═══ Listed records

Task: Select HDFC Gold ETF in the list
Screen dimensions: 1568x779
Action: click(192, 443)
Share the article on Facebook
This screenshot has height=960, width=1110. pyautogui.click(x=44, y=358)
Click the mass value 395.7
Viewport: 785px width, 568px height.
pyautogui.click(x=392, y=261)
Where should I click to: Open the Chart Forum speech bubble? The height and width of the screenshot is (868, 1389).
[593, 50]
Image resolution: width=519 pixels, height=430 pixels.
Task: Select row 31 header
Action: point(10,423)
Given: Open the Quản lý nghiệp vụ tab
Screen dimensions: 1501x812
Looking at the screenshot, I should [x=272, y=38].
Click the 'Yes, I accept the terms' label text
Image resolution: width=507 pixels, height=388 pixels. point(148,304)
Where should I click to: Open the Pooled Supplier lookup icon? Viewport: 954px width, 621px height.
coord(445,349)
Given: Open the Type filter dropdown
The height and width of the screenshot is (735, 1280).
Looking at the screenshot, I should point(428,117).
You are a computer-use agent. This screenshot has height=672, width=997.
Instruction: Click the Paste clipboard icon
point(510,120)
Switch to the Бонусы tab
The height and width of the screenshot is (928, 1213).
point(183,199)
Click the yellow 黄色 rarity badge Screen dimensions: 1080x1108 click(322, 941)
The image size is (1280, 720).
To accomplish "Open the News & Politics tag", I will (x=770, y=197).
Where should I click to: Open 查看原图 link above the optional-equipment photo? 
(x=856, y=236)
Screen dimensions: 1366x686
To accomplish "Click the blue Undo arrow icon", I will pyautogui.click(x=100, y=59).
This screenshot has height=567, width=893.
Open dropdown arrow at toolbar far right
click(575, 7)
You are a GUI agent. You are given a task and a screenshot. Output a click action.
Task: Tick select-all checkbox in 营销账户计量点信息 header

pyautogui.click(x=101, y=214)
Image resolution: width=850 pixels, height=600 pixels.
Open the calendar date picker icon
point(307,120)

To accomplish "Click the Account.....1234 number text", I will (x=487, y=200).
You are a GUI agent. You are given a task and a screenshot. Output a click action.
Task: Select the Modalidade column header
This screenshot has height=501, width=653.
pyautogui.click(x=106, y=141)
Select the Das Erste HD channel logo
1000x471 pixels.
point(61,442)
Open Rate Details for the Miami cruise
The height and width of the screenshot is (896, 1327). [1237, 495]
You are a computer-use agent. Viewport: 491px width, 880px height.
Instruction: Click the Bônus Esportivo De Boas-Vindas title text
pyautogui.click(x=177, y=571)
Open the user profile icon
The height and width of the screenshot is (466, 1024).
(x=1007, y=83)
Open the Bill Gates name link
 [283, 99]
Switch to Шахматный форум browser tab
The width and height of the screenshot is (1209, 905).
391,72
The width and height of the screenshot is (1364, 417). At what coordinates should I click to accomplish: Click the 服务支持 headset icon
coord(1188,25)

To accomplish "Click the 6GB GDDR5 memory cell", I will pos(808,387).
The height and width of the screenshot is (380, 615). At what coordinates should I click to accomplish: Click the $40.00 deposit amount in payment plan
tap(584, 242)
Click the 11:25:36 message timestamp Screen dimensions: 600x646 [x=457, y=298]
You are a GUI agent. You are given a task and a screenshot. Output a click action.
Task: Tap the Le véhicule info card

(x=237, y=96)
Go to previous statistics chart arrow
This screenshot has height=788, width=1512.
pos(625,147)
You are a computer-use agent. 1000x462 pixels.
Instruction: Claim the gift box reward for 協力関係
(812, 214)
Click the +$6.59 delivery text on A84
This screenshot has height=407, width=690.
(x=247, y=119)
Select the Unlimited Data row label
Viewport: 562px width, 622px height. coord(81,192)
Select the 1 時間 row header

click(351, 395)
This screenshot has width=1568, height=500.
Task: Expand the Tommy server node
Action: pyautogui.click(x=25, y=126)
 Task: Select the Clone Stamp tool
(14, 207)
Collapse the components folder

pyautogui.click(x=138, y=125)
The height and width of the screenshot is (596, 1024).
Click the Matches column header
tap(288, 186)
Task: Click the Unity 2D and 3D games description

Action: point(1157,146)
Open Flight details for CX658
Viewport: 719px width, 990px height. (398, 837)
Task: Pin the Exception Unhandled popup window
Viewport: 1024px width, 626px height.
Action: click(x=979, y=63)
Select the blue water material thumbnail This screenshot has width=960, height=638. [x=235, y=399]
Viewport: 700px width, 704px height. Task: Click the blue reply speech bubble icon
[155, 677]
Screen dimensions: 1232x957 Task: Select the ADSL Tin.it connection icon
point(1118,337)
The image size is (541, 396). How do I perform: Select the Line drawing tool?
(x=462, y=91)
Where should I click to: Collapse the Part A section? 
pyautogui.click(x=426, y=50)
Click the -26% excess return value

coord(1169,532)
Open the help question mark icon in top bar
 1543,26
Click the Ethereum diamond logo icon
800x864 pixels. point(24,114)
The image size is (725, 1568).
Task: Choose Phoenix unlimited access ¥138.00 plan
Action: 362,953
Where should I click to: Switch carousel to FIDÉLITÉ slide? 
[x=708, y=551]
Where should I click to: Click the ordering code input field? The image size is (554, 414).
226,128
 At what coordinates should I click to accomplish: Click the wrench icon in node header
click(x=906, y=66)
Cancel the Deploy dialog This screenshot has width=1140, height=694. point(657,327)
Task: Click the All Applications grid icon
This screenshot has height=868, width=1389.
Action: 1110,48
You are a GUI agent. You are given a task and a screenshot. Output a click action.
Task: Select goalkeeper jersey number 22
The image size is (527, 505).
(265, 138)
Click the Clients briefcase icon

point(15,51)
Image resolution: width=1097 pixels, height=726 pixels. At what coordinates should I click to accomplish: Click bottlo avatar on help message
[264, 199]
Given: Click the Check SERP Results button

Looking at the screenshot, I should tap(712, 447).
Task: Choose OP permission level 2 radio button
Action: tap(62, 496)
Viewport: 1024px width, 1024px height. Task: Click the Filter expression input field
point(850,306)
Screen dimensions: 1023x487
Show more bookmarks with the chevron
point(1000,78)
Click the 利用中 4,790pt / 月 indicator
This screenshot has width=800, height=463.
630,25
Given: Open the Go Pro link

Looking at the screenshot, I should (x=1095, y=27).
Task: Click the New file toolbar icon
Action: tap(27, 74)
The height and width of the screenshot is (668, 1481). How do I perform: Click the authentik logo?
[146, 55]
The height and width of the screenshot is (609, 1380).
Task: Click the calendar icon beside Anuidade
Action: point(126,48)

══════

What you are asked to do>
Please reproduce the records exactly, without leaving any out.

Result for this exercise>
Task: Select HDFC Gold ETF in the list
Screen dimensions: 1568x779
Action: click(192, 443)
Share the article on Facebook
This screenshot has height=960, width=1110. pyautogui.click(x=44, y=358)
Click the mass value 395.7
Viewport: 785px width, 568px height.
pyautogui.click(x=392, y=261)
Where should I click to: Open the Chart Forum speech bubble? The height and width of the screenshot is (868, 1389).
[593, 50]
Image resolution: width=519 pixels, height=430 pixels.
Task: Select row 31 header
Action: point(10,423)
Given: Open the Quản lý nghiệp vụ tab
Screen dimensions: 1501x812
Looking at the screenshot, I should [x=272, y=38].
Click the 'Yes, I accept the terms' label text
Image resolution: width=507 pixels, height=388 pixels. point(148,304)
Where should I click to: Open the Pooled Supplier lookup icon? Viewport: 954px width, 621px height.
coord(445,349)
Given: Open the Type filter dropdown
The height and width of the screenshot is (735, 1280).
Looking at the screenshot, I should point(428,117).
You are a computer-use agent. This screenshot has height=672, width=997.
Instruction: Click the Paste clipboard icon
point(510,120)
Switch to the Бонусы tab
The height and width of the screenshot is (928, 1213).
point(183,199)
Click the yellow 黄色 rarity badge Screen dimensions: 1080x1108 click(322, 941)
The image size is (1280, 720).
To accomplish "Open the News & Politics tag", I will (x=770, y=197).
Where should I click to: Open 查看原图 link above the optional-equipment photo? 
(x=856, y=236)
Screen dimensions: 1366x686
To accomplish "Click the blue Undo arrow icon", I will pyautogui.click(x=100, y=59).
This screenshot has height=567, width=893.
Open dropdown arrow at toolbar far right
click(575, 7)
You are a GUI agent. You are given a task and a screenshot. Output a click action.
Task: Tick select-all checkbox in 营销账户计量点信息 header

pyautogui.click(x=101, y=214)
Image resolution: width=850 pixels, height=600 pixels.
Open the calendar date picker icon
point(307,120)

To accomplish "Click the Account.....1234 number text", I will (x=487, y=200).
You are a GUI agent. You are given a task and a screenshot. Output a click action.
Task: Select the Modalidade column header
This screenshot has height=501, width=653.
pyautogui.click(x=106, y=141)
Select the Das Erste HD channel logo
1000x471 pixels.
point(61,442)
Open Rate Details for the Miami cruise
The height and width of the screenshot is (896, 1327). [1237, 495]
You are a computer-use agent. Viewport: 491px width, 880px height.
Instruction: Click the Bônus Esportivo De Boas-Vindas title text
pyautogui.click(x=177, y=571)
Open the user profile icon
The height and width of the screenshot is (466, 1024).
(x=1007, y=83)
Open the Bill Gates name link
 [283, 99]
Switch to Шахматный форум browser tab
The width and height of the screenshot is (1209, 905).
391,72
The width and height of the screenshot is (1364, 417). At what coordinates should I click to accomplish: Click the 服务支持 headset icon
coord(1188,25)

To accomplish "Click the 6GB GDDR5 memory cell", I will pos(808,387).
The height and width of the screenshot is (380, 615). At what coordinates should I click to accomplish: Click the $40.00 deposit amount in payment plan
tap(584, 242)
Click the 11:25:36 message timestamp Screen dimensions: 600x646 [x=457, y=298]
You are a GUI agent. You are given a task and a screenshot. Output a click action.
Task: Tap the Le véhicule info card

(x=237, y=96)
Go to previous statistics chart arrow
This screenshot has height=788, width=1512.
pos(625,147)
You are a computer-use agent. 1000x462 pixels.
Instruction: Claim the gift box reward for 協力関係
(812, 214)
Click the +$6.59 delivery text on A84
This screenshot has height=407, width=690.
(x=247, y=119)
Select the Unlimited Data row label
Viewport: 562px width, 622px height. coord(81,192)
Select the 1 時間 row header

click(351, 395)
This screenshot has width=1568, height=500.
Task: Expand the Tommy server node
Action: pyautogui.click(x=25, y=126)
 Task: Select the Clone Stamp tool
(14, 207)
Collapse the components folder

pyautogui.click(x=138, y=125)
The height and width of the screenshot is (596, 1024).
Click the Matches column header
tap(288, 186)
Task: Click the Unity 2D and 3D games description

Action: point(1157,146)
Open Flight details for CX658
Viewport: 719px width, 990px height. (398, 837)
Task: Pin the Exception Unhandled popup window
Viewport: 1024px width, 626px height.
Action: click(x=979, y=63)
Select the blue water material thumbnail This screenshot has width=960, height=638. [x=235, y=399]
Viewport: 700px width, 704px height. Task: Click the blue reply speech bubble icon
[155, 677]
Screen dimensions: 1232x957 Task: Select the ADSL Tin.it connection icon
point(1118,337)
The image size is (541, 396). How do I perform: Select the Line drawing tool?
(x=462, y=91)
Where should I click to: Collapse the Part A section? 
pyautogui.click(x=426, y=50)
Click the -26% excess return value

coord(1169,532)
Open the help question mark icon in top bar
 1543,26
Click the Ethereum diamond logo icon
800x864 pixels. point(24,114)
The image size is (725, 1568).
Task: Choose Phoenix unlimited access ¥138.00 plan
Action: 362,953
Where should I click to: Switch carousel to FIDÉLITÉ slide? 
[x=708, y=551]
Where should I click to: Click the ordering code input field? The image size is (554, 414).
226,128
 At what coordinates should I click to accomplish: Click the wrench icon in node header
click(x=906, y=66)
Cancel the Deploy dialog This screenshot has width=1140, height=694. point(657,327)
Task: Click the All Applications grid icon
This screenshot has height=868, width=1389.
Action: 1110,48
You are a GUI agent. You are given a task and a screenshot. Output a click action.
Task: Select goalkeeper jersey number 22
The image size is (527, 505).
(265, 138)
Click the Clients briefcase icon

point(15,51)
Image resolution: width=1097 pixels, height=726 pixels. At what coordinates should I click to accomplish: Click bottlo avatar on help message
[264, 199]
Given: Click the Check SERP Results button

Looking at the screenshot, I should tap(712, 447).
Task: Choose OP permission level 2 radio button
Action: tap(62, 496)
Viewport: 1024px width, 1024px height. Task: Click the Filter expression input field
point(850,306)
Screen dimensions: 1023x487
Show more bookmarks with the chevron
point(1000,78)
Click the 利用中 4,790pt / 月 indicator
This screenshot has width=800, height=463.
630,25
Given: Open the Go Pro link

Looking at the screenshot, I should (x=1095, y=27).
Task: Click the New file toolbar icon
Action: tap(27, 74)
The height and width of the screenshot is (668, 1481). How do I perform: Click the authentik logo?
[146, 55]
The height and width of the screenshot is (609, 1380).
Task: Click the calendar icon beside Anuidade
Action: point(126,48)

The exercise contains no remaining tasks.